ON-Lion Letter

Today, drivers in Orange County, Calif., "can choose to pay a toll to use the 91 Express Lanes to bypass traffic congestion on the 91," according to a recent Orange County Register op-ed by Baruch Feigenbaum.  "The two Express Lanes handle 49 percent of the peak-direction throughout on the six-lane expressway, even though they represent only 33 percent of the physical lane capacity.  These lanes take a simple concept -- users pay -- and show why it can be so effective.  If you want to pay to move into the free-flowing lanes, you can.  If you don't use the lanes, you don't pay for them."

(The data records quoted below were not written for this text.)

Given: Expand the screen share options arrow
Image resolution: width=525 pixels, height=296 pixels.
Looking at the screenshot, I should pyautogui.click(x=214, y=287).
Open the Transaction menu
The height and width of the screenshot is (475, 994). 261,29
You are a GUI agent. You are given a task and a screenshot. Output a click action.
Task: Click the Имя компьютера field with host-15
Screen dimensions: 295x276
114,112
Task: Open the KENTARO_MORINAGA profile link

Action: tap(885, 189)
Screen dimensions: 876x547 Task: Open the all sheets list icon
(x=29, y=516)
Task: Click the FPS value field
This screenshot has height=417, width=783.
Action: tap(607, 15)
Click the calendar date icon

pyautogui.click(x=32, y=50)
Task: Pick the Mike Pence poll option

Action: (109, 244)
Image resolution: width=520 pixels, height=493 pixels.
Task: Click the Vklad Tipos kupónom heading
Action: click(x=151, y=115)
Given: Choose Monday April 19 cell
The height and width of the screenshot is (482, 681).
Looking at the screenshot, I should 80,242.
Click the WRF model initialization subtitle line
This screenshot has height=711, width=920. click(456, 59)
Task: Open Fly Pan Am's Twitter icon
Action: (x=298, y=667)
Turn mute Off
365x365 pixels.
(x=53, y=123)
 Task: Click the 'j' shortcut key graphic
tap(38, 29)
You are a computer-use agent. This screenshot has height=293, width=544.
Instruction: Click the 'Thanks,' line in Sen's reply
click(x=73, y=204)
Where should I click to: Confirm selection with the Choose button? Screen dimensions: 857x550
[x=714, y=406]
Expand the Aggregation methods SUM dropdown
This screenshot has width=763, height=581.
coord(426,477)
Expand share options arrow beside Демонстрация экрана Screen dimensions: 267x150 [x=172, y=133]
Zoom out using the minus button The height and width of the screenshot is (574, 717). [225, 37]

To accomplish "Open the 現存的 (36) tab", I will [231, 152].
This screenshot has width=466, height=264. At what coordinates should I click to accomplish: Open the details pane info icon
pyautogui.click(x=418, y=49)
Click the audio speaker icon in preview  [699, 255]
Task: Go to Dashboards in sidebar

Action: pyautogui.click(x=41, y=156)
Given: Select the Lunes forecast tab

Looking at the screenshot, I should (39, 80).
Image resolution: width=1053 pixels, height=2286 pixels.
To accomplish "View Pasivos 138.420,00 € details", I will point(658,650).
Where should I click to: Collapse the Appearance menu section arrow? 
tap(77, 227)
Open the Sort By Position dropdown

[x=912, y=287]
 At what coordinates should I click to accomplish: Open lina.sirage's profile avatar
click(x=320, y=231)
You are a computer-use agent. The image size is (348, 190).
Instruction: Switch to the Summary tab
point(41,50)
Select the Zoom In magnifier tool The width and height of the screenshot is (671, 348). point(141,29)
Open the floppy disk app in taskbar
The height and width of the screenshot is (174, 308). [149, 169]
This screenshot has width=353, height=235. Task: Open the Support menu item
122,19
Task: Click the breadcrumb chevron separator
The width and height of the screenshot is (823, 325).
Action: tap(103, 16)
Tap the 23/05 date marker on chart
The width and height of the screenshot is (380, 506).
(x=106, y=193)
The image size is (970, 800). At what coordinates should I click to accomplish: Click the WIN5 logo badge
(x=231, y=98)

A plan put together by the Reason Foundation in Los Angeles "recommends taking the user-pays concept and applying it to select, jammed surface streets," continues Feigenbaum, Reason's assistant director of transportation policy.  "While surface streets do not carry the traffic volume of freeways, many are often just as congested.  Consider that, at most major cross streets, oncoming traffic in a particular direction receives a green traffic light signal less than 50 percent of the time.  So streets with those red lights can only handle 50 percent of the capacity that identical roadways without traffic signals could carry.

"A managed arterial concept gives drivers the option to safely skip red lights at the area's worst bottlenecks," he writes.  "Drivers would have the option to travel through traditional intersections or use new tolled underpasses to bypass traffic signals.  Passenger vehicles would be charged a small toll (likely 10-25 cents) per intersection.

"Technology and pricing can help loosen some of the worst bottlenecks in Orange County, which would mean more employment and recreational opportunities for everyone," he concludes.

The Lynde and Harry Bradley Foundation in Milwaukee supports the Reason Foundation's infrastructure-policy work.